U.S. District Judge Ann Aiken has ruled that Friends of Animals, a nonprofit group, lacked the legal standing to file the complaint in federal court.

Barred owls are blamed for displacing the smaller and less aggressive spotted owls in their habitat and occasionally attacking them, contributing to the species’ population decline.

While protections for the spotted owl under the Endangered Species Act have greatly restricted logging in federal forests, the bird has nonetheless continued to struggle.

In 2013, the U.S. Fish and Wildlife approved a controversial plan to experiment with shooting barred owls to see if their removal will aid the spotted owl’s survival.

Friends of Animals has opposed the experiments, but Aiken has found that the group and its members have not demonstrated sufficient “injury-in-fact” or “cognizable injury” to give them standing to legally challenge the federal action.

Jennifer Best, an attorney for the organization, said Friends of Animals plans to appeal the decision.

The ruling sets the bar for standing too high and bars interested members of the public from the federal government’s decision-making process and the ability to challenge its actions, she said.

“We’re disappointed in the ruling, especially the fact it didn’t even get to the merits of our case,” Best said.

In its original lawsuit, Friends of Animals claimed the barred owl removal experiment violated the Migratory Bird Treaty Act, which aims to prevent the extinction of bird species. That case was dismissed in 2014 due to lack of standing.

The group’s second lawsuit was dismissed earlier this year, when the 9th U.S. Circuit Court of Appeals ruled that the Migratory Bird Treaty Act is broad enough to allow for such experiments, particularly since the impact to barred owl populations is minimal.

In the third lawsuit, the nonprofit group challenged the “safe harbor agreements” provided to private landowners who allowed the Fish and Wildlife Service to enter their property to kill barred owls.

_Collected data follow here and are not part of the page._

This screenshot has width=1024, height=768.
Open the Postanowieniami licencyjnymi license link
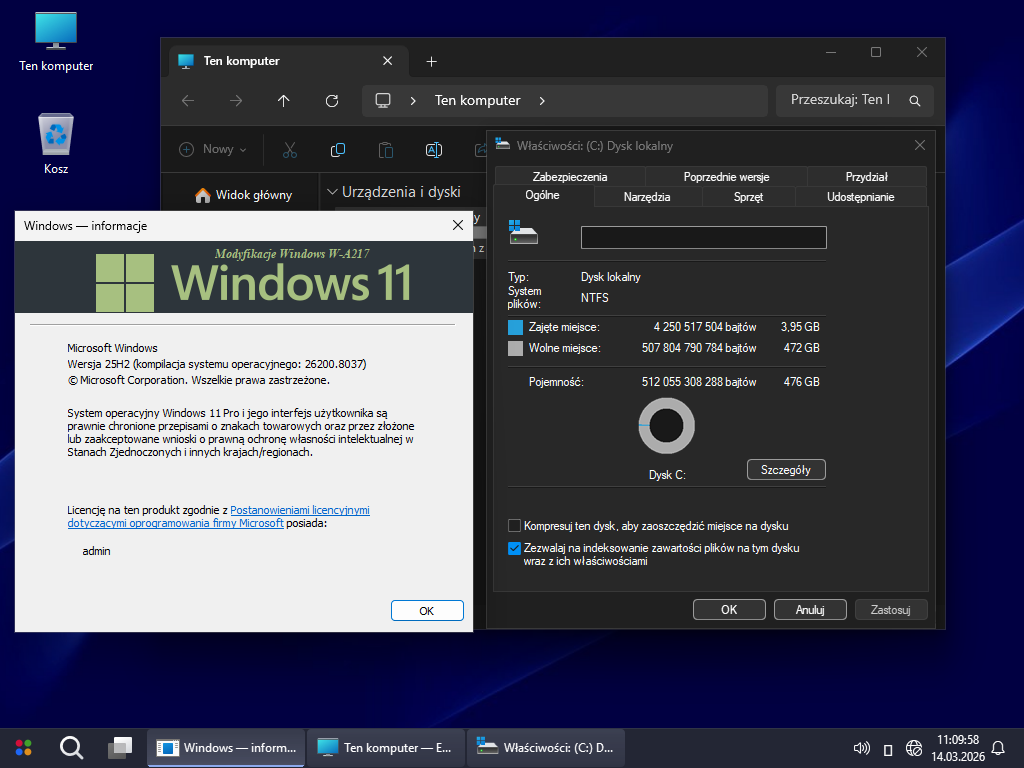pos(300,510)
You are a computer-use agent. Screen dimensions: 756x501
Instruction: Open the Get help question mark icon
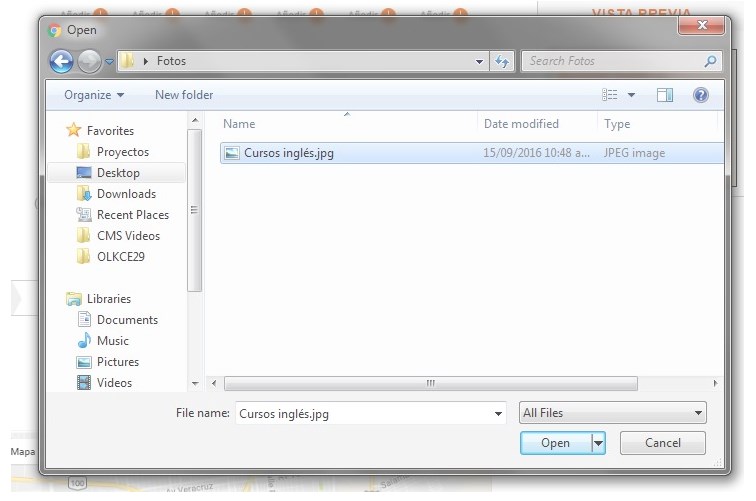701,95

Under the agreements, the landowners will be shielded from enhanced Endangered Species Act restrictions if spotted owls return to the areas from which their competitors were removed.

Friends of Animals claimed the safe harbor agreements would allow for unlawful “take,” or harm, to the spotted owl and the loss of its habitat.

In dismissing the case, Aiken ruled that the organization won’t suffer an “actual or imminent injury” because its claim involves “theoretical spotted owls” returning to areas that aren’t currently occupied by the species.

Best, the group’s attorney, said the ruling too narrowly focused on its interest in spotted owls, when it’s also interested in the welfare of the barred owls.

That’s disappointing because the government’s scientists have determined the experiment has had “little measurable effect” on spotted owl recovery, Best said, citing a 2017 report.

“One of our concerns all along is there is no purpose to this,” she said.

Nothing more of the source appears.